Problem statement: Give back, word for word, the lines in the listing below from the one holding "Sign In (1263, 29)" down to the one holding "How to buy for your school (544, 2395)", both ends included.

Given entries:
=== Section Start ===

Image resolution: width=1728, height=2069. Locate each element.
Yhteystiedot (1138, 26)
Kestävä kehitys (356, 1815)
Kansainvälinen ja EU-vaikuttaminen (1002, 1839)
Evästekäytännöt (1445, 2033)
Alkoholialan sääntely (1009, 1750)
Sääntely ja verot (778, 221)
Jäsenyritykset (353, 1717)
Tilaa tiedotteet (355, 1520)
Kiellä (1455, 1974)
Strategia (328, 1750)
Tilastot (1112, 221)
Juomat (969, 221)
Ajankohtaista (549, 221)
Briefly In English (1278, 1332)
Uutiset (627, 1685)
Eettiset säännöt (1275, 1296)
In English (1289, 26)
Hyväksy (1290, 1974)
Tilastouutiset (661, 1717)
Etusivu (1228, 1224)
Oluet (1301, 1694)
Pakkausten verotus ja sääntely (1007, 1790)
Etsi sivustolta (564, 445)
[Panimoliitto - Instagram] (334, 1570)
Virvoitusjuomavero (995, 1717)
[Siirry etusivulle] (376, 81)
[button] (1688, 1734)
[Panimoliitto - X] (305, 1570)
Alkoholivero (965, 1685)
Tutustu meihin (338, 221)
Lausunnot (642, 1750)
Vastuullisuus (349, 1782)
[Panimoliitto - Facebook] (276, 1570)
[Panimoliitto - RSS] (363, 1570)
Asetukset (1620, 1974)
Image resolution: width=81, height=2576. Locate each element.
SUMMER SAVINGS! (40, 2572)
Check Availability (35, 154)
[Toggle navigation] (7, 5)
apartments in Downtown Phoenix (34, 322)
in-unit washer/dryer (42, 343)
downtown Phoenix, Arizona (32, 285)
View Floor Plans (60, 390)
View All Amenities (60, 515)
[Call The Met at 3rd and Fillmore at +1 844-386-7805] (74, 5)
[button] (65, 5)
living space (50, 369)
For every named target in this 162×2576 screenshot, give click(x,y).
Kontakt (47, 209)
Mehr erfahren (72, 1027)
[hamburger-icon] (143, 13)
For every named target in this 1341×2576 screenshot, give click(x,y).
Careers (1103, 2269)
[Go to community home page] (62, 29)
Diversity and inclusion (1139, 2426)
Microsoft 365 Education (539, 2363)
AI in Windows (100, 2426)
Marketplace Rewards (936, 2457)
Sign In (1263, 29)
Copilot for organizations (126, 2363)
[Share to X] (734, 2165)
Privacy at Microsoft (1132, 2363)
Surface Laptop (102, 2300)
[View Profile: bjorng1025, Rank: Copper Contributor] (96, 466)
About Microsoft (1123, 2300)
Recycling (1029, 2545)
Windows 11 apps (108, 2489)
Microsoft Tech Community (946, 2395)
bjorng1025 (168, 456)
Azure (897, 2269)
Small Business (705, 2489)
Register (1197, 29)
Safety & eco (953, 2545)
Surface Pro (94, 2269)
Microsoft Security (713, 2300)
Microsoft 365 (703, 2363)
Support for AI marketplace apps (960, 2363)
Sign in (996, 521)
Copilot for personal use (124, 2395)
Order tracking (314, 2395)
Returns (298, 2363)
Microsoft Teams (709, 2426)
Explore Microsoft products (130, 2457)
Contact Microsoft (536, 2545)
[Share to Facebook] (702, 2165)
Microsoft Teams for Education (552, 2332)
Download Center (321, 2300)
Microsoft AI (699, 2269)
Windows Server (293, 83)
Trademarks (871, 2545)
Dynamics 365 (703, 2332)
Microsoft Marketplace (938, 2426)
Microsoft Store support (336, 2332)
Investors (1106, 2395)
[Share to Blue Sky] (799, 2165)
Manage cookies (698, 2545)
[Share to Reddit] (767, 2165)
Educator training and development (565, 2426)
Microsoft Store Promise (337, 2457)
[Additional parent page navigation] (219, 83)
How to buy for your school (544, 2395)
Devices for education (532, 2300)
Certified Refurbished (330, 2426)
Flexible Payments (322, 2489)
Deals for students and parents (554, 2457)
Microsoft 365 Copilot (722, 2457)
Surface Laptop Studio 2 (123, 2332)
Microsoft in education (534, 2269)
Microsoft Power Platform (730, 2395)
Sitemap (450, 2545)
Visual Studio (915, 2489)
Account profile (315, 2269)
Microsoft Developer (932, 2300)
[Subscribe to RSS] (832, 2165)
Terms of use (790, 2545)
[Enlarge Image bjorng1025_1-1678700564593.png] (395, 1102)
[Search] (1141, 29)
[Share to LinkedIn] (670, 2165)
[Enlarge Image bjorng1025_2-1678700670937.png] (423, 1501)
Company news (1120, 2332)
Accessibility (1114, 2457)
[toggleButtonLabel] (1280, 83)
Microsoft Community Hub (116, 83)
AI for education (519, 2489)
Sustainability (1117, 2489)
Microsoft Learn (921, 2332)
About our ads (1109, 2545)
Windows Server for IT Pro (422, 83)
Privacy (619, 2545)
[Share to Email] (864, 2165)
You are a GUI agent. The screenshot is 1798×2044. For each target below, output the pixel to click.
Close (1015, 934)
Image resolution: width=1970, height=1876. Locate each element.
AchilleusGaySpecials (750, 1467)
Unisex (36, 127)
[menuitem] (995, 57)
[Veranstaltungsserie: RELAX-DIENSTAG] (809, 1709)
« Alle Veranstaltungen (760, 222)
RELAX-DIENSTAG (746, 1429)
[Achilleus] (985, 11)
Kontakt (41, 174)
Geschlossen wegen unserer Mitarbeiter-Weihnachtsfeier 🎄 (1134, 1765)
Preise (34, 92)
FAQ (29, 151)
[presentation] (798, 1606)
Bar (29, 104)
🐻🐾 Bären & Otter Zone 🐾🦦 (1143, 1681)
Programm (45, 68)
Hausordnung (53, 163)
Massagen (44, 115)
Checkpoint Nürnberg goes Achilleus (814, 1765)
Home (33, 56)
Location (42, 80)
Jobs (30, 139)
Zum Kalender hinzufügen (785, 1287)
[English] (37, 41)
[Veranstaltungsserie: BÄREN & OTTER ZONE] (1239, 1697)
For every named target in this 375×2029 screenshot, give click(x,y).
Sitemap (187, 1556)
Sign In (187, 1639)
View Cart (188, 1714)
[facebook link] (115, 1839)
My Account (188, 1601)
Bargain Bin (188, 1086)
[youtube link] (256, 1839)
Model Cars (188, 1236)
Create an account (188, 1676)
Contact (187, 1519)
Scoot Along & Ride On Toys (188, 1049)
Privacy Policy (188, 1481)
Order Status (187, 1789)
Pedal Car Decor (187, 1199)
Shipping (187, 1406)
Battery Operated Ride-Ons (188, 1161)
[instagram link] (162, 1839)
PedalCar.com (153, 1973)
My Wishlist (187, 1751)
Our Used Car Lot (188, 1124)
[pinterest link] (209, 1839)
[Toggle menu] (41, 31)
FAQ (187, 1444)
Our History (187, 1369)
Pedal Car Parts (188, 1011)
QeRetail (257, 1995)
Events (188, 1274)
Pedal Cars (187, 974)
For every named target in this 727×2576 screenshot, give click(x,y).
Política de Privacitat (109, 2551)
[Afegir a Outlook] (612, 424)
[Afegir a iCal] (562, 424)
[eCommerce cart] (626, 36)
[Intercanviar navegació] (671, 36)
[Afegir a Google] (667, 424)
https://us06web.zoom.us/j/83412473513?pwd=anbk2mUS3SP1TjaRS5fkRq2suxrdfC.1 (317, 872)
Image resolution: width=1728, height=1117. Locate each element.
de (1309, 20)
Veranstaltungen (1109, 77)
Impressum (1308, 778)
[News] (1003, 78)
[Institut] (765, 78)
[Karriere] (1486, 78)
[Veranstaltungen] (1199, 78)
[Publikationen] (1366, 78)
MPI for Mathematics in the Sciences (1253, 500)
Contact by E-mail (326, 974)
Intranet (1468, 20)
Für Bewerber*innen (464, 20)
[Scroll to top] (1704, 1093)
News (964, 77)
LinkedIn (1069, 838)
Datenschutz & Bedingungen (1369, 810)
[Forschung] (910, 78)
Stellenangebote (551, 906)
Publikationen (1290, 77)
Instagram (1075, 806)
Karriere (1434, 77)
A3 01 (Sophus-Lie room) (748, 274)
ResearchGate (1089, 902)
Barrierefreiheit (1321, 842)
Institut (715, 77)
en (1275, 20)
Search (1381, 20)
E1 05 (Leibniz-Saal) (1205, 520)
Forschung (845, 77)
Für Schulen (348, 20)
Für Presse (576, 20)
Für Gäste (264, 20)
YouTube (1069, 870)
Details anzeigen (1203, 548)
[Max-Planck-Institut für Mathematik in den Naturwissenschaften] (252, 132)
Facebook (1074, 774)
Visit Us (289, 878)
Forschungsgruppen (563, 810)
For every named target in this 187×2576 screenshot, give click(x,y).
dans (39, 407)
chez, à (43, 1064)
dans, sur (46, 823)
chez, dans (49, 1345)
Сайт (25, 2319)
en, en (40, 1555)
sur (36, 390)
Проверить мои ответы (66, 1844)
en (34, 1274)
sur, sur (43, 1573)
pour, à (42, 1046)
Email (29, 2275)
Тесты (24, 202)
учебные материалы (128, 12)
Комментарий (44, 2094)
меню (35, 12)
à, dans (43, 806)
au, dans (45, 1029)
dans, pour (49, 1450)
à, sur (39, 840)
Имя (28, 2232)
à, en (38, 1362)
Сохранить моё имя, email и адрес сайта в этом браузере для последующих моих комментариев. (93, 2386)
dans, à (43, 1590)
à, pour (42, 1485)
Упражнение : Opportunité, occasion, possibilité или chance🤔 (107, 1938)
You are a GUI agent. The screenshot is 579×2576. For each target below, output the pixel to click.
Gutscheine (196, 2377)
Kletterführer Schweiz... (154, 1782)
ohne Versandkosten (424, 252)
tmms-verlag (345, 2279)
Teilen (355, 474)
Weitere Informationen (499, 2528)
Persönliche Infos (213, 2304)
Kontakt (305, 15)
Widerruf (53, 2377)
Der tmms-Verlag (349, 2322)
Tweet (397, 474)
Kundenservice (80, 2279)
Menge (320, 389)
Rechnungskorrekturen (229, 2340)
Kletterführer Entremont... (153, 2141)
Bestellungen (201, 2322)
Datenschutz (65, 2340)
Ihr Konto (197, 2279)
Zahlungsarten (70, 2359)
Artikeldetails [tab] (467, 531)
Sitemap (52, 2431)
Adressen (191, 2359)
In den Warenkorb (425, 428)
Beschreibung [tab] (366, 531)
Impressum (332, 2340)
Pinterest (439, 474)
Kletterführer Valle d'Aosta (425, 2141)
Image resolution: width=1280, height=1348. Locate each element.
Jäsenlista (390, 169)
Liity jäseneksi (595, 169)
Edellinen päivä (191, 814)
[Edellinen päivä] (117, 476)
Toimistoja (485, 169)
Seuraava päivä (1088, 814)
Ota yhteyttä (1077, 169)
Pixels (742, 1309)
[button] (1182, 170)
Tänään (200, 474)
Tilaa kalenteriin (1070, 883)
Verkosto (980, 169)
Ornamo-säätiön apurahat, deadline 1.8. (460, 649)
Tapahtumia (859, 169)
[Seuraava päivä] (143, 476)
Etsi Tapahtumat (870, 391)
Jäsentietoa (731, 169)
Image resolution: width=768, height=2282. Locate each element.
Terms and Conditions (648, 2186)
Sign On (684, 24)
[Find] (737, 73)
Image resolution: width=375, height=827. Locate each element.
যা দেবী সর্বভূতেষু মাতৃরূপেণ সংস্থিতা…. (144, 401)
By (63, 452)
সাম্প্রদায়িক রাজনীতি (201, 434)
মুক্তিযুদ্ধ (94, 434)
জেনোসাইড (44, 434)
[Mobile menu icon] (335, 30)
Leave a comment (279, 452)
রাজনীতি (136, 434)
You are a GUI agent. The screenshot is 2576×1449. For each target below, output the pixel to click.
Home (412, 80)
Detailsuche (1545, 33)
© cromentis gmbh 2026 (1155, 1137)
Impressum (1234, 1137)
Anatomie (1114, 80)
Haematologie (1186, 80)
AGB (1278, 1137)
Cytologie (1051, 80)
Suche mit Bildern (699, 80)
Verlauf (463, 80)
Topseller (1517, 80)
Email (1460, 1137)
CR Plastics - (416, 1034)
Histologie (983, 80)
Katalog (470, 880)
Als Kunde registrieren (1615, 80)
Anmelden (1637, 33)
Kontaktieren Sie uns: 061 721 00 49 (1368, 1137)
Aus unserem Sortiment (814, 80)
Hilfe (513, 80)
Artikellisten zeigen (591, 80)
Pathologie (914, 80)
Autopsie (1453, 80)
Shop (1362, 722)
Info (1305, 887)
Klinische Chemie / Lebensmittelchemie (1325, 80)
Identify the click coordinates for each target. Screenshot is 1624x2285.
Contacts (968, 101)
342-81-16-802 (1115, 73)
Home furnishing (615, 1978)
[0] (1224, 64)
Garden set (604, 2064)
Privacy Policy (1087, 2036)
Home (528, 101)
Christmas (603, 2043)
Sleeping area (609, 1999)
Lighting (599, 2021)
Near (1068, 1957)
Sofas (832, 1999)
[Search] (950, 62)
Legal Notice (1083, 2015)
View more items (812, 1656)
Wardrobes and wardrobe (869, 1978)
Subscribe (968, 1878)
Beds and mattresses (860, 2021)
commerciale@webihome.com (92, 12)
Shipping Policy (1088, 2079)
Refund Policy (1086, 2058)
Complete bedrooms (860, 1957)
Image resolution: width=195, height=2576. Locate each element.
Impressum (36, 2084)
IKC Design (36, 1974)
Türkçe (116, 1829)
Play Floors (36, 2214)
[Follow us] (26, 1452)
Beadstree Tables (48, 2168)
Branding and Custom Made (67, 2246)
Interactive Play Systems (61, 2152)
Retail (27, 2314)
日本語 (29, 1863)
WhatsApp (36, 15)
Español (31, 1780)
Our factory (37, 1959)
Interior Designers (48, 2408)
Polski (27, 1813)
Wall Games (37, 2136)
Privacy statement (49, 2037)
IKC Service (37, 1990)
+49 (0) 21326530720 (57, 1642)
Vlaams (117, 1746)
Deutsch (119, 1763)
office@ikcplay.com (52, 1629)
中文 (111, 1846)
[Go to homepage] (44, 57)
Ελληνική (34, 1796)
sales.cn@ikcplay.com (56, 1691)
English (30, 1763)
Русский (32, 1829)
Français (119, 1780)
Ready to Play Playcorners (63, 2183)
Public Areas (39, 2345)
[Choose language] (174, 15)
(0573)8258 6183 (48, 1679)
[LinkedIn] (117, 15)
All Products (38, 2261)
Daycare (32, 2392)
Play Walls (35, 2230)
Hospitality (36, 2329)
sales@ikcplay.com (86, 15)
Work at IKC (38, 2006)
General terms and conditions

=== Section End ===

Result:
Sign In (1263, 29)
Copilot for organizations (126, 2363)
[Share to X] (734, 2165)
Privacy at Microsoft (1132, 2363)
Surface Laptop (102, 2300)
[View Profile: bjorng1025, Rank: Copper Contributor] (96, 466)
About Microsoft (1123, 2300)
Recycling (1029, 2545)
Windows 11 apps (108, 2489)
Microsoft Tech Community (946, 2395)
bjorng1025 (168, 456)
Azure (897, 2269)
Small Business (705, 2489)
Register (1197, 29)
Safety & eco (953, 2545)
Surface Pro (94, 2269)
Microsoft Security (713, 2300)
Microsoft 365 (703, 2363)
Support for AI marketplace apps (960, 2363)
Sign in (996, 521)
Copilot for personal use (124, 2395)
Order tracking (314, 2395)
Returns (298, 2363)
Microsoft Teams (709, 2426)
Explore Microsoft products (130, 2457)
Contact Microsoft (536, 2545)
[Share to Facebook] (702, 2165)
Microsoft Teams for Education (552, 2332)
Download Center (321, 2300)
Microsoft AI (699, 2269)
Windows Server (293, 83)
Trademarks (871, 2545)
Dynamics 365 (703, 2332)
Microsoft Marketplace (938, 2426)
Microsoft Store support (336, 2332)
Investors (1106, 2395)
[Share to Blue Sky] (799, 2165)
Manage cookies (698, 2545)
[Share to Reddit] (767, 2165)
Educator training and development (565, 2426)
Microsoft Store Promise (337, 2457)
[Additional parent page navigation] (219, 83)
How to buy for your school (544, 2395)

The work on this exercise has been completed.